**AIM OF THE TASK**
Copy the listing below word for word, starting at its first line and continuing through the line that contains "point(160,28)".

******************************

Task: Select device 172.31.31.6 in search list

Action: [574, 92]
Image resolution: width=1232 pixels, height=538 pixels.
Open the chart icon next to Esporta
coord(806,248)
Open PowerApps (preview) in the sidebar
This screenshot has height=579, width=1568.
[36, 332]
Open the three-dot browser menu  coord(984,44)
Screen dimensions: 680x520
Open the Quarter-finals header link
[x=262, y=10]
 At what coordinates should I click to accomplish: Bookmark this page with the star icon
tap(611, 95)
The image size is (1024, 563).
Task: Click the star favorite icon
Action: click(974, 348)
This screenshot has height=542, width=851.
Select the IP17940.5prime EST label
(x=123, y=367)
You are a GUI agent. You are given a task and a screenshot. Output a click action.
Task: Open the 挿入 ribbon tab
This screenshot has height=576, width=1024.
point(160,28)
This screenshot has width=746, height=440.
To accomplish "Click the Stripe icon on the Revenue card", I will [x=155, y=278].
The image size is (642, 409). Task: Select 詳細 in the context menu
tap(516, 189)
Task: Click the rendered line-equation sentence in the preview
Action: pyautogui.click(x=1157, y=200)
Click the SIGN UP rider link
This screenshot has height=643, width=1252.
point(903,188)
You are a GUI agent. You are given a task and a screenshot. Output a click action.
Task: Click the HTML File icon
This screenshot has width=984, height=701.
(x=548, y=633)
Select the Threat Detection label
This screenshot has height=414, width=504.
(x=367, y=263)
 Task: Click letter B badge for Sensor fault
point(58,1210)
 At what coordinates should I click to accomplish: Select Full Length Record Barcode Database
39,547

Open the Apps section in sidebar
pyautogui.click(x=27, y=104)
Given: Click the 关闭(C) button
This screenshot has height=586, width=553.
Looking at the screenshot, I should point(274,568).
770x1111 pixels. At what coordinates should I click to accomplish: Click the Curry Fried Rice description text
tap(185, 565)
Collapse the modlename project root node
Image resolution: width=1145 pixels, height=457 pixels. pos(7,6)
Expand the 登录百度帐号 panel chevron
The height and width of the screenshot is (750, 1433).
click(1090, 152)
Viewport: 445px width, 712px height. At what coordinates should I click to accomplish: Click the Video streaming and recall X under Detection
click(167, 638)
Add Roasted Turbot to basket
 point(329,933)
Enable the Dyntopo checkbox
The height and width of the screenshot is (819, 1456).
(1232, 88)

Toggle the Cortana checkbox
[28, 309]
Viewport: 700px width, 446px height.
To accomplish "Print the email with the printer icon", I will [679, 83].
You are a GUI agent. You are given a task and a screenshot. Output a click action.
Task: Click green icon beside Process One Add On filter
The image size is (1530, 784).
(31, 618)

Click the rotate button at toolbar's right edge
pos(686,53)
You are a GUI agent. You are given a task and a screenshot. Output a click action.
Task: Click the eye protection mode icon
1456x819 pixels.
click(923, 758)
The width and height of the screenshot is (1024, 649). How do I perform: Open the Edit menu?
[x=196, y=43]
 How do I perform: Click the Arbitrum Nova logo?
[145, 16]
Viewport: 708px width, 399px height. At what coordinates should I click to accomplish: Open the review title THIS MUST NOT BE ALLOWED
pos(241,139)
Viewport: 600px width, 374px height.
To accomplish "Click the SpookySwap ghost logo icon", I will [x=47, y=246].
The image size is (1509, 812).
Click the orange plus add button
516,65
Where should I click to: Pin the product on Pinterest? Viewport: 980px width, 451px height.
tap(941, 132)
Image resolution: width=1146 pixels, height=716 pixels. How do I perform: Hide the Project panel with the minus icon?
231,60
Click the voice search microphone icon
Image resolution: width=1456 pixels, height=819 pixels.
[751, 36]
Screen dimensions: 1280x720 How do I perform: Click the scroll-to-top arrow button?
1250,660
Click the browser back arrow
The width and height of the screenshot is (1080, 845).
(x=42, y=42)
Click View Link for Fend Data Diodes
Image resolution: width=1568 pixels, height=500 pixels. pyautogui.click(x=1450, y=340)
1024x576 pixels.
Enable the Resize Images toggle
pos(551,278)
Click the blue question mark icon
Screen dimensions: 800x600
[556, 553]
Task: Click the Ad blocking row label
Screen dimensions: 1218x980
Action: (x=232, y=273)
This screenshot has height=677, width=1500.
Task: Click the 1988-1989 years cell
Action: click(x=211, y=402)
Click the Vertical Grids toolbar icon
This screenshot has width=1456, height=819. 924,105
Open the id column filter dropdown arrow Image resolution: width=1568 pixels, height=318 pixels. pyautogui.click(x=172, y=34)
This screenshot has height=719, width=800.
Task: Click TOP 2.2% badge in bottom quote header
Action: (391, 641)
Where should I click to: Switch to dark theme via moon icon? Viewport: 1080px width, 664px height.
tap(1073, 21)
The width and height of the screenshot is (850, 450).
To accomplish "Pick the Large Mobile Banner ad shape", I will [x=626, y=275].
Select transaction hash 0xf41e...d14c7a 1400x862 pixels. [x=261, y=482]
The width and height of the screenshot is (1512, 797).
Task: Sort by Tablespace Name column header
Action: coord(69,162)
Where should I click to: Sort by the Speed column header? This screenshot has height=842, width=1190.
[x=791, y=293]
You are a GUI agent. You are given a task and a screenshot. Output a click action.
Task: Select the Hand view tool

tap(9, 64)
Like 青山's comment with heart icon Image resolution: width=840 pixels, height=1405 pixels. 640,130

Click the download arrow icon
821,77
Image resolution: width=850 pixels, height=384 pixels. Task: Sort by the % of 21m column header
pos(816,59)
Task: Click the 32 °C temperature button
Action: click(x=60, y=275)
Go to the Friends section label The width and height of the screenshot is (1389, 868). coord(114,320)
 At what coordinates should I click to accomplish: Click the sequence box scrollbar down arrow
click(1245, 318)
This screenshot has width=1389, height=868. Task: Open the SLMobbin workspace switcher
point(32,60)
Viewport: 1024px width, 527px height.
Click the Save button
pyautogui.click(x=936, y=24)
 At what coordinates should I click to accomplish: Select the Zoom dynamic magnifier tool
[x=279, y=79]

******************************

**RESULT OF THIS EXERCISE**
Task: Select device 172.31.31.6 in search list

Action: [574, 92]
Image resolution: width=1232 pixels, height=538 pixels.
Open the chart icon next to Esporta
coord(806,248)
Open PowerApps (preview) in the sidebar
This screenshot has height=579, width=1568.
[36, 332]
Open the three-dot browser menu  coord(984,44)
Screen dimensions: 680x520
Open the Quarter-finals header link
[x=262, y=10]
 At what coordinates should I click to accomplish: Bookmark this page with the star icon
tap(611, 95)
The image size is (1024, 563).
Task: Click the star favorite icon
Action: click(974, 348)
This screenshot has height=542, width=851.
Select the IP17940.5prime EST label
(x=123, y=367)
You are a GUI agent. You are given a task and a screenshot. Output a click action.
Task: Open the 挿入 ribbon tab
This screenshot has height=576, width=1024.
point(160,28)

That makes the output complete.